Task objective
Pick each line containing the word "will" out of the data below.

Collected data
=== Begin Enclosure ===
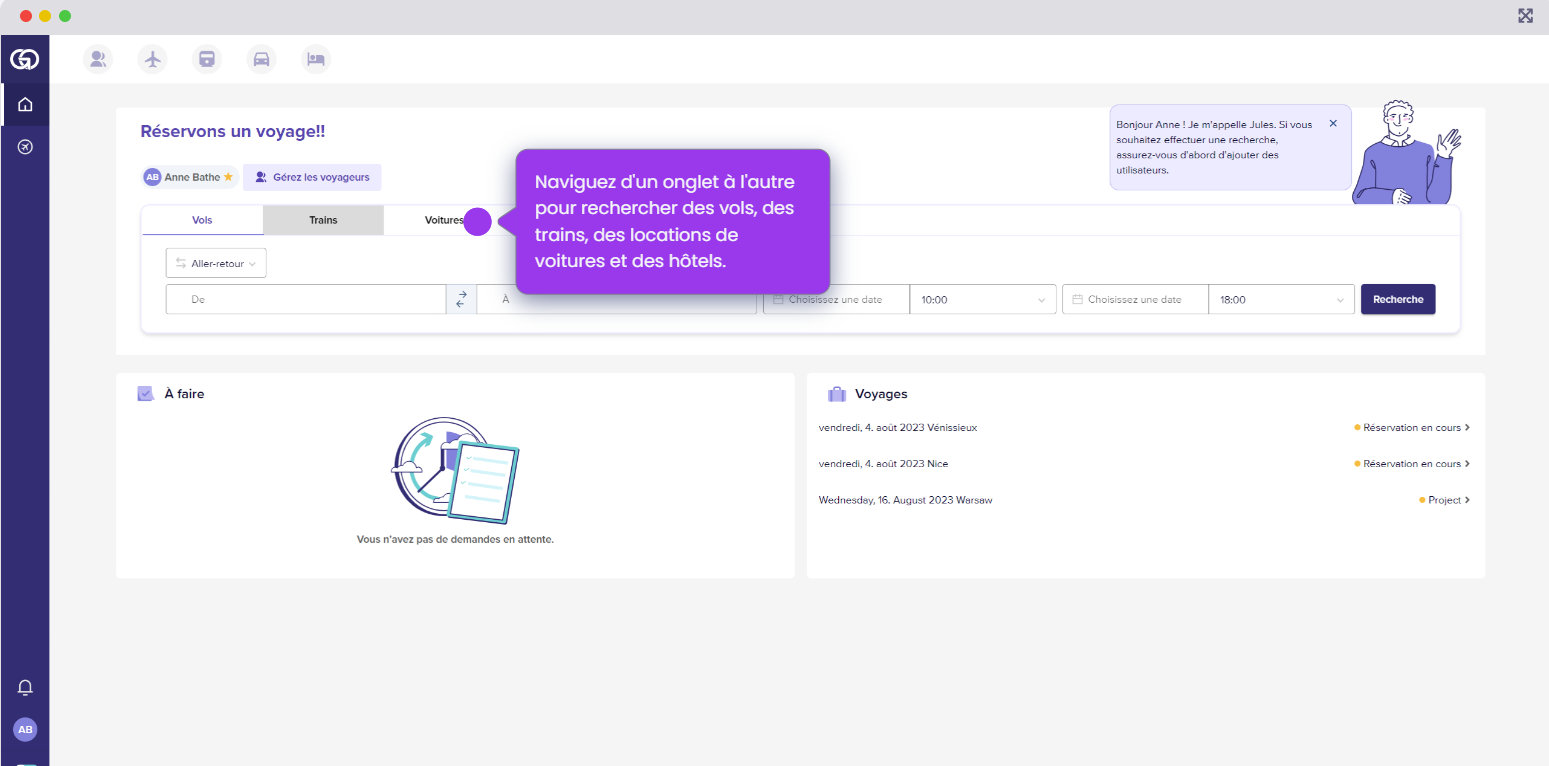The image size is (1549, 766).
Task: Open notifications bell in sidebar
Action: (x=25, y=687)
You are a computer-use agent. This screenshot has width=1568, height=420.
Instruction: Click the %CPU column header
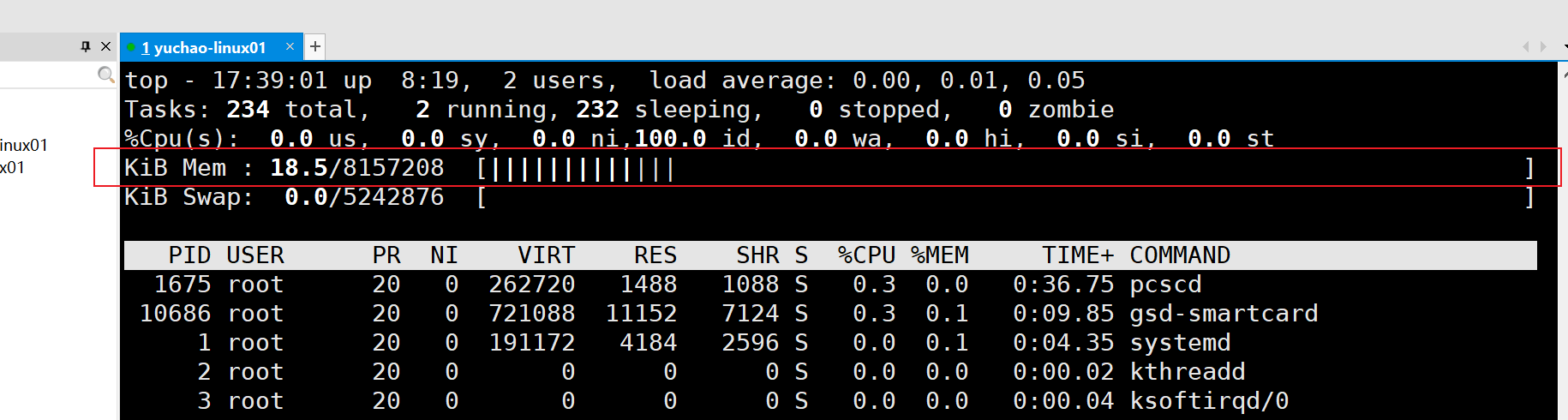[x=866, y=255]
=== End Enclosure ===
=== Begin Enclosure ===
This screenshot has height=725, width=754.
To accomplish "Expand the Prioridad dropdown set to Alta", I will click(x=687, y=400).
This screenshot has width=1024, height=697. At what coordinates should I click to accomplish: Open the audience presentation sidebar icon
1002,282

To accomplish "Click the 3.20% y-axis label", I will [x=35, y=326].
=== End Enclosure ===
Result for this exercise
To accomplish "Expand the Prioridad dropdown set to Alta", I will click(x=687, y=400).
To accomplish "Click the 3.20% y-axis label", I will [x=35, y=326].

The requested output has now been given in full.